Starting from scratch
The Ruuds began visiting the valley in 1995 and moved here in 2001 from the Tri-Cities area — in part to escape Casey’s high profile in that community. Outside of the Methow Valley, he is still widely known as the whistle-blower whose actions — including testimony before Congress — led to safety improvements at the Hanford Nuclear Reservation. Casey is still on the board of Hanford Challenge, a nonprofit that supports continued safe and effective cleanup at the nuclear facility.
When the Ruuds first arrived here, Casey went to work as a carpenter for Shadowline Construction for a few years. Then the couple began building “spec” cabins, but Casey said they began to “see the writing on the wall” around 2007 as the nation headed into a deep recession, and they got out of the building business. They sold their big house, moved into one of their cabins, and looked for another opportunity.

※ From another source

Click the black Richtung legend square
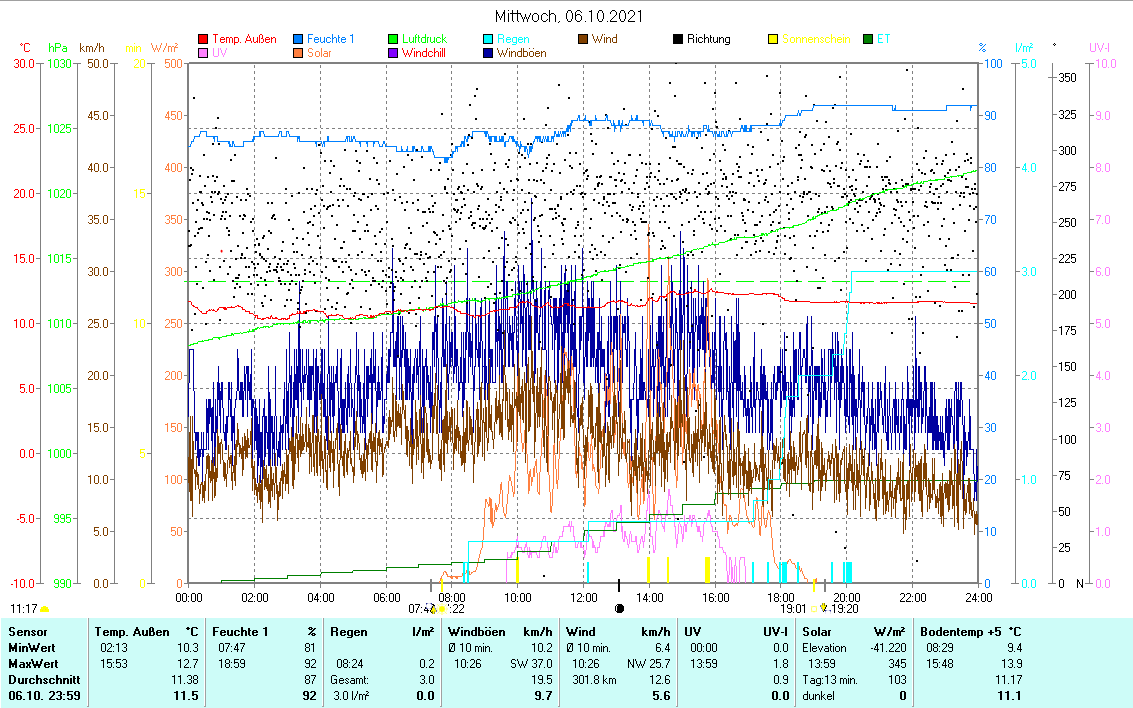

Casey said he and Laura often designed their cabins “on the back of napkins” at the Winthrop Brewing Company [as it was then known], and when the business came up for sale they took it over — even though, Casey said, “it was a failed business and we had never brewed a batch of beer.”
“The IPA tasted like DEET [mosquito repellent] to me. I had to develop my palate over the years,” Casey said.
“It took us a year to get our feet under us, working 12- to 16-hour days,” Casey said.
The Ruuds’ son Blaze, who also had no experience in beer but a degree in physics, became the first brewmaster. The beers started getting better and within a few years were winning awards. By 2011 the brewery was at capacity and its beer-making facilities were expanded next to the pub.
Now the pub is at its production limit again. “We really feel like we’re holding it back,” Casey said.
The Ruuds always had a seven-year plan for the brewery and are sticking to it. “We feel we’ve been very blessed,” Casey said. “We’ve been more successful than we ever imagined. But it needs new energy and new investment … you wouldn’t have to recreate it like we did.”
Another reason the Ruuds are looking forward to stepping away from the brewery and pub business is to spend more time with their seven children and four grandchildren.
They’re in no huge hurry to sell the business. “It’s more important that we find the right people to take it over,” Casey said. The buyer should also be “someone who gets what the Methow Valley is all about,” he added.
The buyer will get a solid business with a “fantastic team” of employees, Casey said. “It’s been an incredible experience for us. We’re leaving at the top of our game,” he said.